What you will do: Where a picture appears, skip it; print everything else in the records exactly as it stands.

The data:
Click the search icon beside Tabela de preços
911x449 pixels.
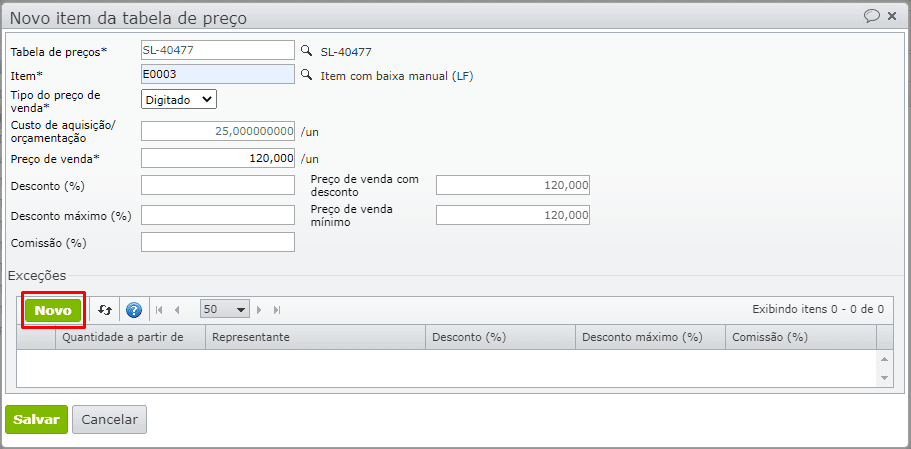pyautogui.click(x=307, y=50)
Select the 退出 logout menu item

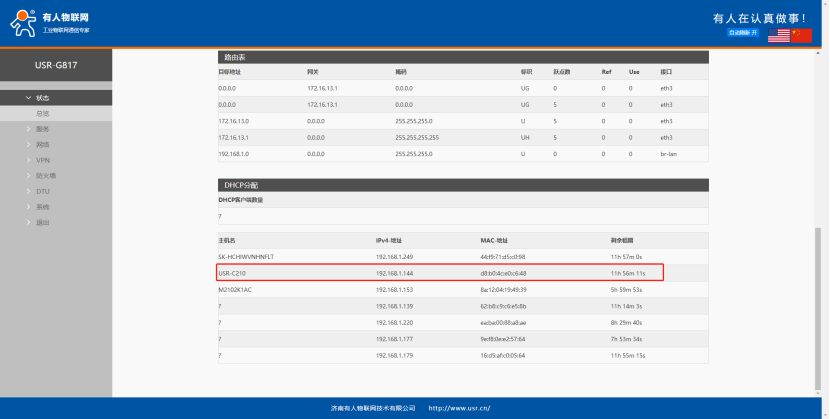42,222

Solution:
Click the search icon beside Tabela de preços
911x449 pixels.
pyautogui.click(x=307, y=50)
Select the 退出 logout menu item

42,222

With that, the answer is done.